Work required. Would you return the lines from the one that contains "Open the Standard" to the last line of the entries below, exactly and with nothing added?

Given records.

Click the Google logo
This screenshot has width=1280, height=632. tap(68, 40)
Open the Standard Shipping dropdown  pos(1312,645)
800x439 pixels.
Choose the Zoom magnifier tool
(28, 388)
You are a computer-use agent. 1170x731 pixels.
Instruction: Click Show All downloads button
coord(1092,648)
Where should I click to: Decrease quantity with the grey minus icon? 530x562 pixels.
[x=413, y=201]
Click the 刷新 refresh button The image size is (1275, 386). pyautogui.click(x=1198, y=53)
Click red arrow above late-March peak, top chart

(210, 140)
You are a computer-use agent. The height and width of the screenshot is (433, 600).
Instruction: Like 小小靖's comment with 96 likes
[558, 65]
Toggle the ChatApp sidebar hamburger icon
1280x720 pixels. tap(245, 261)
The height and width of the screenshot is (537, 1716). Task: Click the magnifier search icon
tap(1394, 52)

Exercise solution.
Open the Standard Shipping dropdown  pos(1312,645)
800x439 pixels.
Choose the Zoom magnifier tool
(28, 388)
You are a computer-use agent. 1170x731 pixels.
Instruction: Click Show All downloads button
coord(1092,648)
Where should I click to: Decrease quantity with the grey minus icon? 530x562 pixels.
[x=413, y=201]
Click the 刷新 refresh button The image size is (1275, 386). pyautogui.click(x=1198, y=53)
Click red arrow above late-March peak, top chart

(210, 140)
You are a computer-use agent. The height and width of the screenshot is (433, 600).
Instruction: Like 小小靖's comment with 96 likes
[558, 65]
Toggle the ChatApp sidebar hamburger icon
1280x720 pixels. tap(245, 261)
The height and width of the screenshot is (537, 1716). Task: Click the magnifier search icon
tap(1394, 52)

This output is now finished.